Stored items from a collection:
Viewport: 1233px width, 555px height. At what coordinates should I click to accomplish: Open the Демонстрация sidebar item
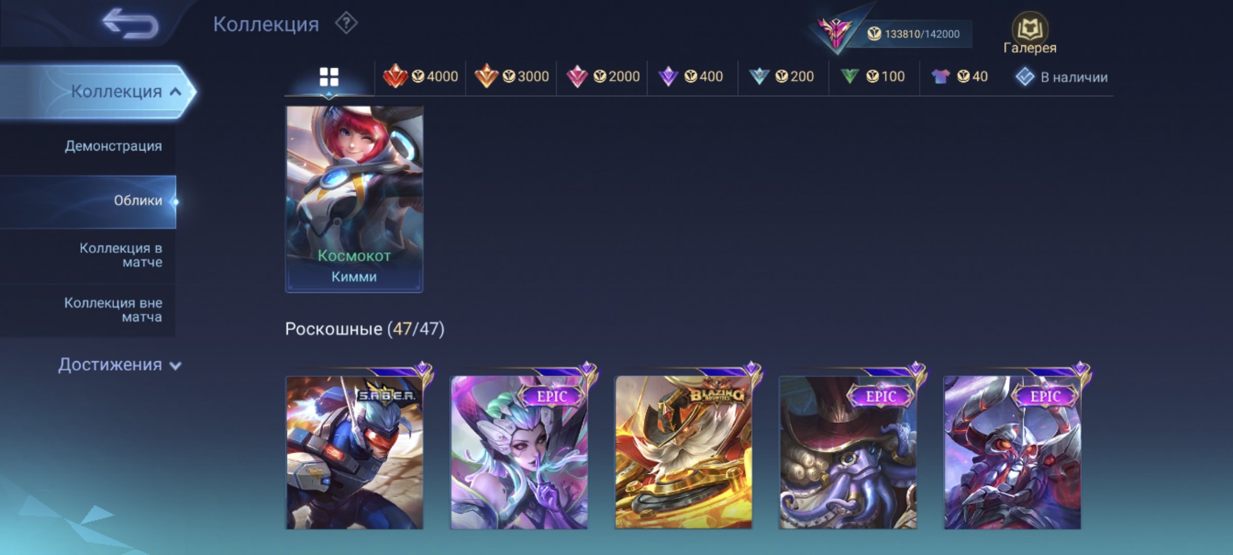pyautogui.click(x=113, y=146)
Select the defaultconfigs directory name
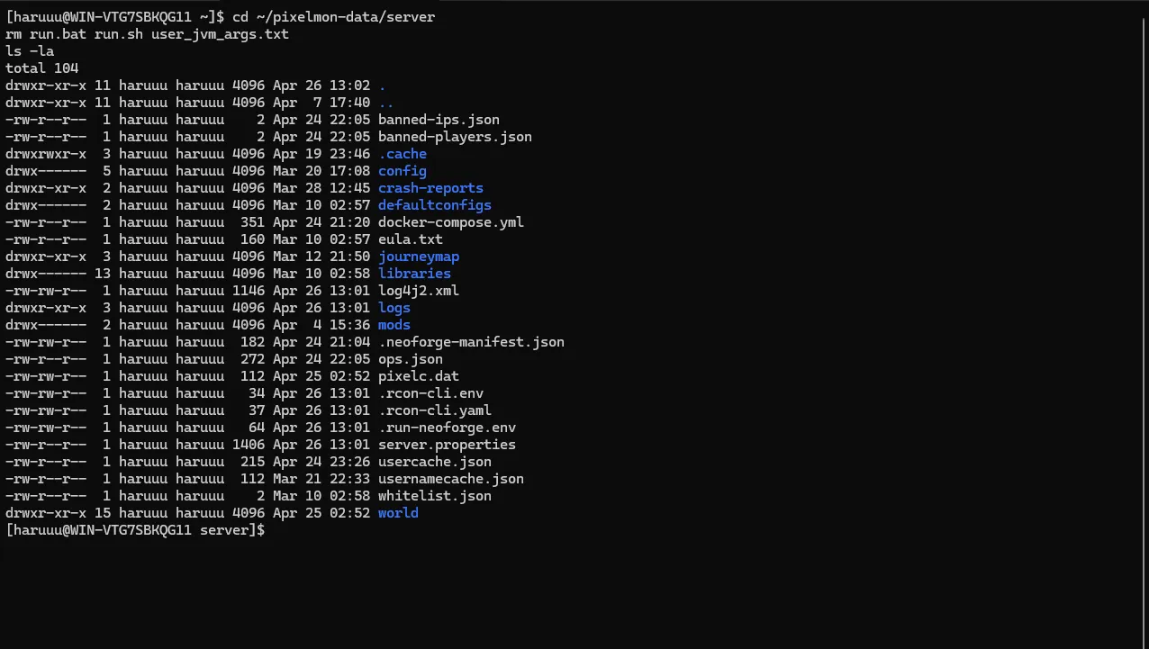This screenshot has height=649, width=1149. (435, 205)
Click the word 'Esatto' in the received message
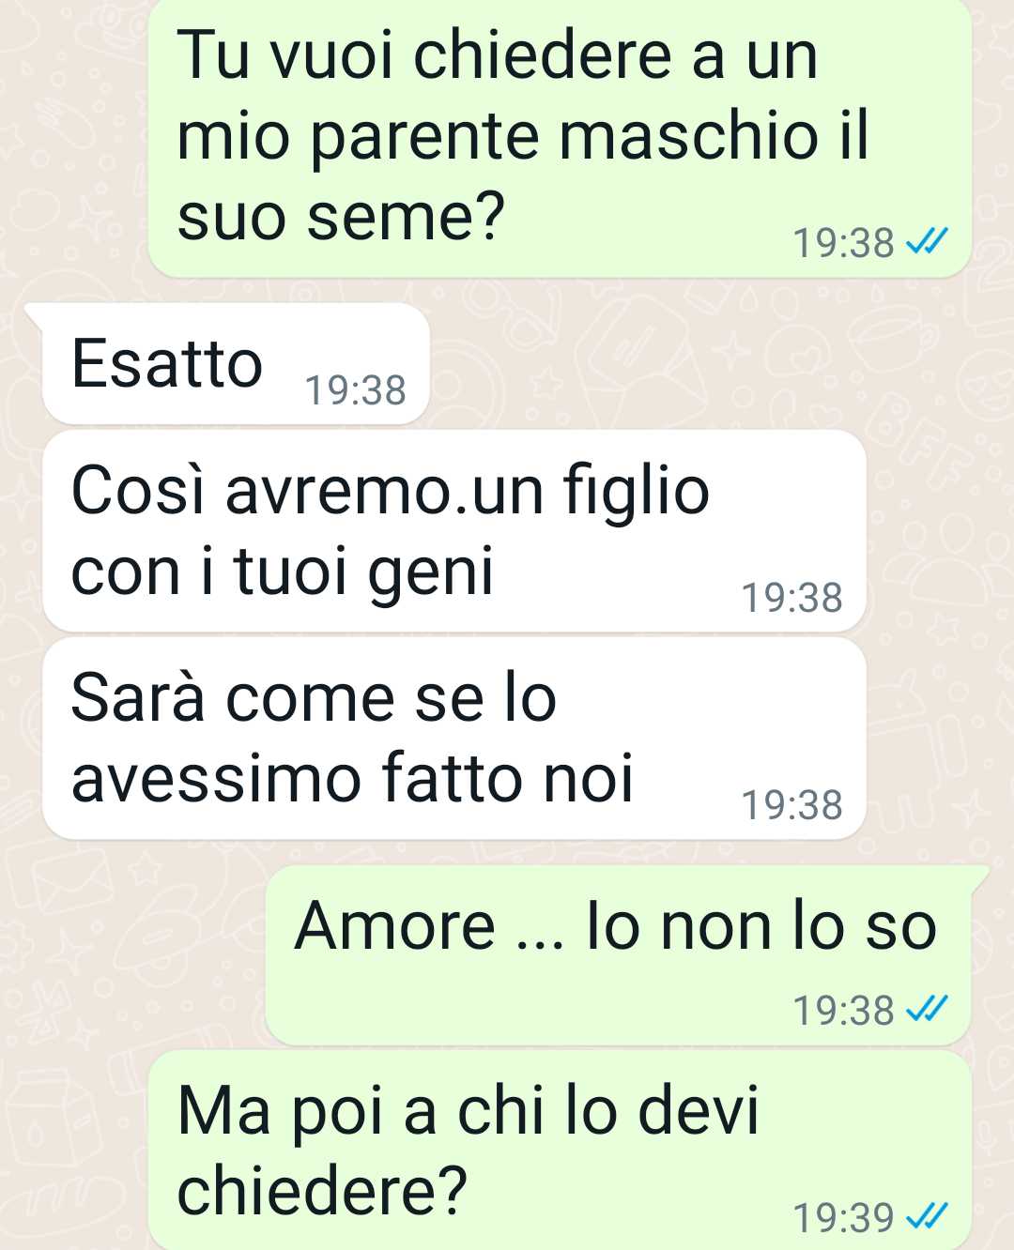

#### [Assignment]
Reproduce each entry exactly, without the pictures.

#### [Result]
Viewport: 1233px width, 555px height. At what coordinates should I click to accomplish: Open the Демонстрация sidebar item
pyautogui.click(x=113, y=146)
Select the defaultconfigs directory name
This screenshot has height=649, width=1149. (435, 205)
Click the word 'Esatto' in the received message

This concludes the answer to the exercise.